Wednesday, June 20, 2007

Evil

After a reading last night by Mark Tardi and Stefania Heim a bunch of us went out and one of the myriad of discussions was about evil- and can it exist? Simone Muench asserted that to have evil you need a God creation and you need to have the kind of world-view that allows for mysticism and the spiritual as active forces.

I may be very Medieval but I think that evil and good are tied together in the same way that flesh is filled with cells. It may sound very Gnostic but
without the Ascetic imperative all of life becomes weakness. While I myself am a very bad ascetic- in fact I can be a glutton-it is the imperative of the ascetic that stands in the face of evil and makes things clean.

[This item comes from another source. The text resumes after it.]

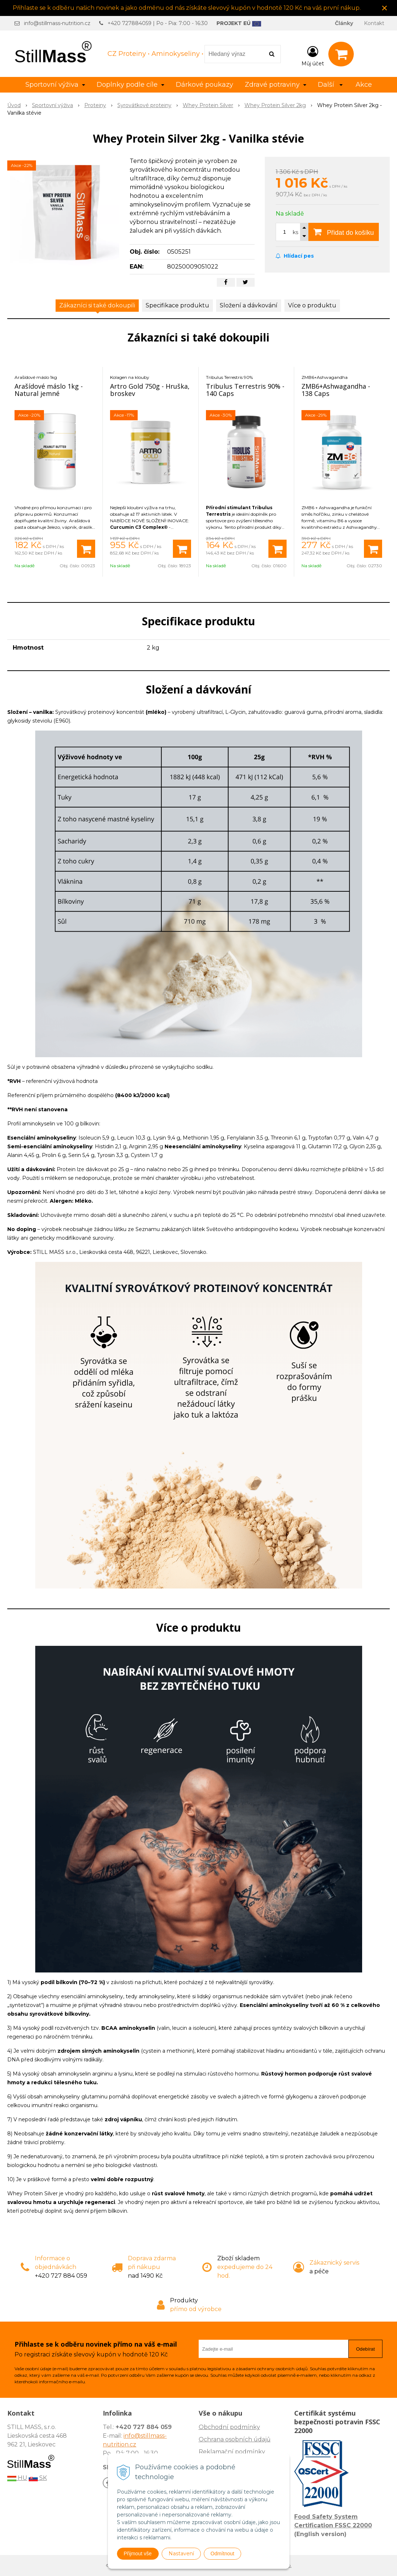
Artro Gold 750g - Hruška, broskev (150, 390)
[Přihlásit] (312, 56)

I have always been moved by the Desert Fathers and Mothers of the 2nd and 3rd Centuries in Egypt. Antony of the Desert who was one of the first Monks talks about going to one's Cell an wrestling with evil and that in that silence we face God and are purified. The kind of asceticism that Antony felt was important is not valued in American culture. We are good at 'playing' buddhist or listening to the lauds in our homes but we are not very good and denying the flesh
to purge ourselves and see what could be gained from a lack of softness. We are in fact a soft people. Our religion, the Evangelical variety or banal Catholic is a religion of the soft and the accomodated.

It is out of the Ascetic Imperative before evil that greatness arises. In the 2-3rd Centuries the Monks of the Desert stood silently against Rome and persecution with this asceticism. In the 12th and 13th centuries, the Kabbalists, the Sufis and the Franciscans all with the same motives but different expressions stood against evil and created out of a hard time glories. These ascetic
responses are remembered but who today remembers the exploits of Crusaders or Saracens? But everyone knows who Isaac Luria, St Francis or Rumi are. In the 19th century in America the Shakers, the Abolitionists, the Knights of Labor and more stood in ascetic witness against evil and made a change. And in our times Martin King, Dorothy Day, Thomas Merton, Charles De Foucould, Mother Teresa, did the same. Asceticism before evil.

It was argued that Evil may be the result of brain dysfunction.

I am not so sure that we can let those who allow systemic evil and who take advantage of their lack of empathy off that easily. Can we dismiss the Genocide in Darfur as the result of brain problems or trauma done to the perpetrators? I think in the end without Evil there is no place for Metanoia.

That is the key is it not?

Metanoia, a profound change of heart, is essential for any prophetic voice before evil. All too often banality and vapidity are accepted. We do not challenge people to have a Metanoia. Gandhi was the biggest proponent of this he said that if one faces evil and creates a tension with evil and forces evil to look at itself good has won. What Gandhi wanted was to create in his oppressors a change of heart without evil Gandhi's project was a fools errand but it worked how do we explain that?